Литмир - Электронная Библиотека

Леви не могла сделать ни шагу, но всё решилось за неё. Девочку била дрожь. Захлёстнутыми мраком глазами она взирала снизу вверх на хозяина, казалась оттого ещё меньше; Льюис ещё раз махнул рукой, и теперь требовательности было больше. Леви заставила себя идти. Ещё. Ещё. У неё кружилась голова, мороз засел в позвоночнике, судорожно сжимались-разжимались лёгкие. Но она не издавала ни звука.

Замерла на ступенях близ возвышения. Льюис завис над ней золотисто-седой тенью.

— Надеть. — Он бросил ей ошейник. Леви поймала. Негнувшимися пальцами попыталась закрепить. Льюис вырвал его обратно и сам нацепил, перехватив горло так плотно, что Леви заглотила воздух отчаянно. — Больше не оступишься.

На ресницах вскипали слёзы.

— Хозяин…

— Никаких иных ошибок. Дрянные шавки умирают первыми. Тебе крупно повезло, отродье, что странность полезна. Но больше никаких ошибок.

Странность Льюиса для псов подходила идеально. Все под его полным контролем, никто не ступит без ведомости ни шагу. Льюис, может, умел драться, но никогда не применял навыки на практике: ему хватало способности. Ошейник пережимал шею, давил на вены. Лицо Леви мертвенно побелело.

Потом она закричала.

Девочка упала, подкосившись, ударилась о ступеньки, окропив их кровью рассечённой кожи, забилась, ослеплённая болью. Первый вопль перешёл в череду не прекращавшихся истеричных завываний. Оживавшая тень корчилась от судорог, в агонии орала, брыкалась, дёргалась, пытаясь перехватить пальцами ошейник, но только усиливая сопротивлением странность. Вой разносился по залу. Кашляя кровью, ударяясь то о стулья, то о ступени, терзалась адскими муками маленькая девочка цвета тени.

Льюис смотрел на неё снизу вверх с выражением торжествующего превосходства.

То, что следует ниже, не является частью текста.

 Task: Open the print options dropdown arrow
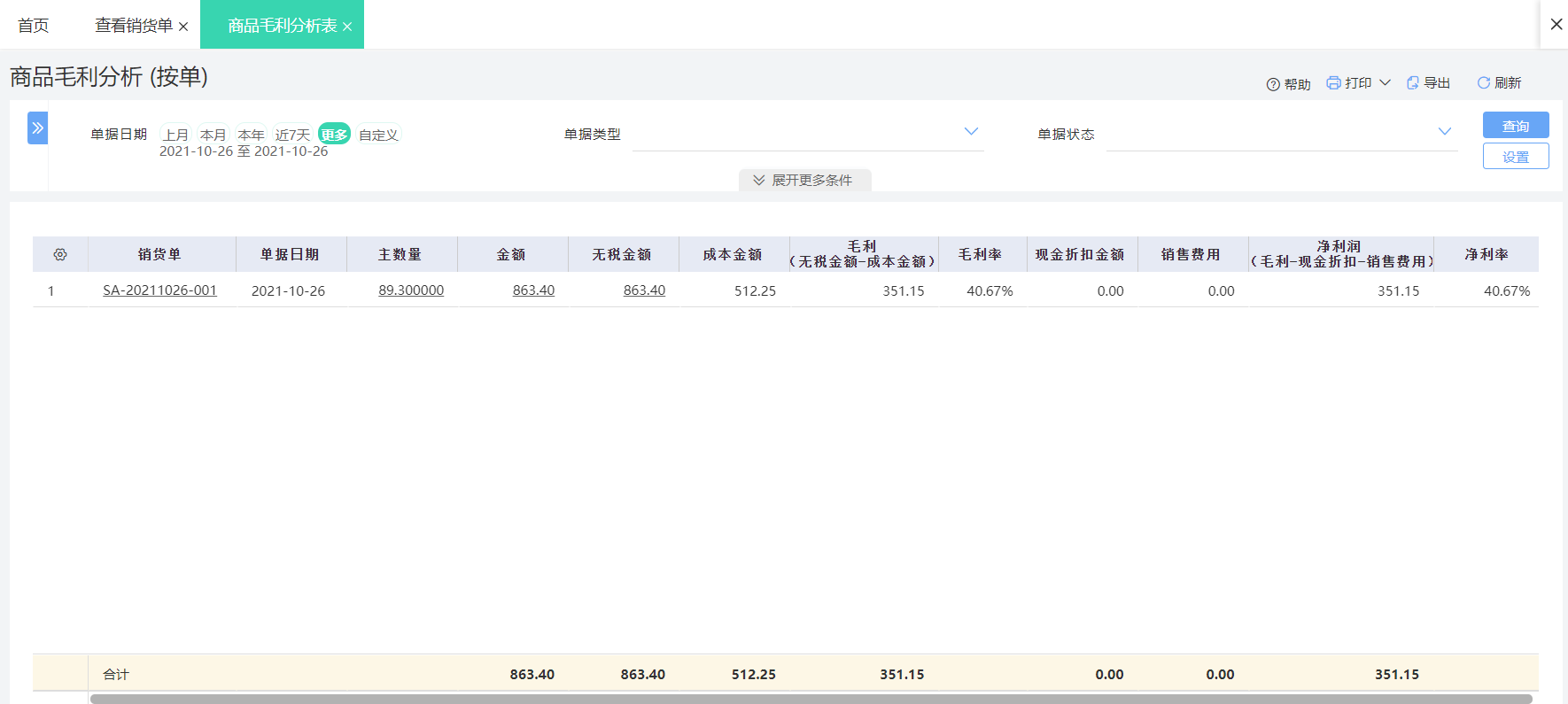tap(1385, 82)
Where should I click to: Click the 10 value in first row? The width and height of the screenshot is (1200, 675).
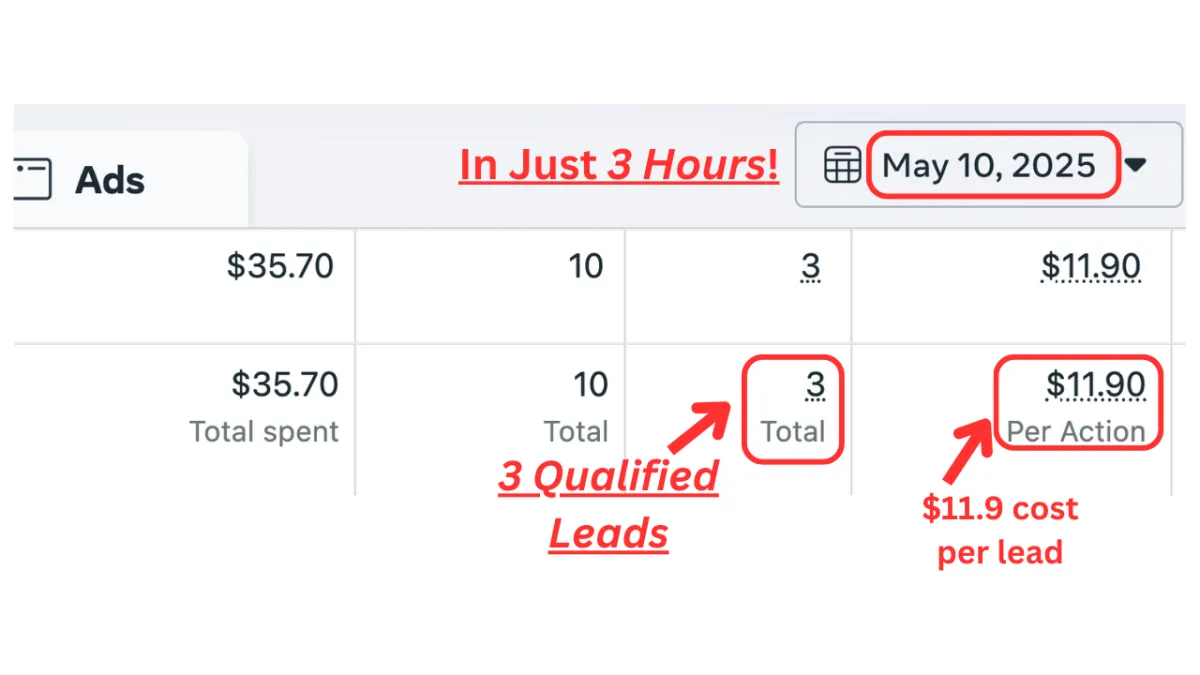point(586,266)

— Больше никакого непослушания, — едко проговорил он. Глаза остались холодными и колючими. — Ты моя собственность и исполняешь мои приказы, поняла?

Леви выла в голос.

Где-то за пределами штаба разгорался вечер.

*

— 7 октября 2017

«NOTE лжива», — говорили всегда. «Лжива и опасна, и тех, кого она якобы спасает, она губит».

Как понять, сколько правды в чужих словах? Фразы шумят помехами, сотни экранов окружают, заполняя пространство. Со всех сторон, со всех сторон, со всех сторон. Разными голосами, разными лицами — одним смыслом. Тотальная промывка мозгов, так это называется? Лекторию нужно, чтобы все подчинялись, чтобы шли одной дорогой, чтобы мыслили одинаково. Поэтому даже псы — такие разномастные — вместе превращаются в организм с коллективным сознанием; их так приучают.

Айзек, возможно, один из немногих везунчиков, не подверженных давлению. Он закрывал уши, закрывал глаза, молчал. Он отгораживался от шума помех и сосредотачивался на собственных картинах, погружаясь в краску, а не в звуки. Возможно, это странность, связанная с любимым делом, помогла ему сохранить собственное мнение. И его мнение гласило, что Лекторию просто нужно стереть NOTE, и потому они ведут такую пропаганду.

Тем не менее, нет-нет да и процеживались мысли. Может, NOTE заслужила ненависть. Может, она на самом деле лжива и опасна. Может, она ничуть не отличается от Лектория.

А теперь оказалось, что нет, отличается.

Не убили. Обращались вежливо. И Каспер, человек чужой и незнакомый, но решивший рискнуть авторитетом, чтобы забрать из вражеской компании хилого мальчишку-подростка с не самой полезной способностью. NOTE, возможно, и опасна, но удивительна. Удивительна!

В сердце гулко стучала горячая надежда. Айзек шёл, почти подскакивая. Его подавленность, нагнанная жуткими разборками в штабе, улетучилась вместе с воспоминаниями о том, сколько теперь ждёт его ограничений. Главное — он будет в NOTE. Будет! Он будет там! Он покинет Лекторий, эту ненавистную группу, в которой власть давит каждое проявление самовольности, эту свору голодных людей, желающих отобрать у всех и каждого странности, чтобы превратиться во что-то большее, чем в правителей одного города. Ему не придётся им подчиняться. Не придётся!

Конечно, художник осознавал: NOTE — тоже работа, и ему там придётся много стараться, чтобы оправдать доверие Каспера. Ещё и положение у него незавидное, бывший человек Лектория, как-никак. Зато не нужно будет прятаться. Не нужно будет каждый раз отшатываться при встрече с кем-то. Лекторий в своих методах жесток, и Айзек знал: к нему ещё милосердны были. Он состоял в отделе связи, и было бы куда хуже, являйся он сотрудником боевого отдела или одним из псов. Айзек рисовал многих таких. Айзек представлял, что с ними делают.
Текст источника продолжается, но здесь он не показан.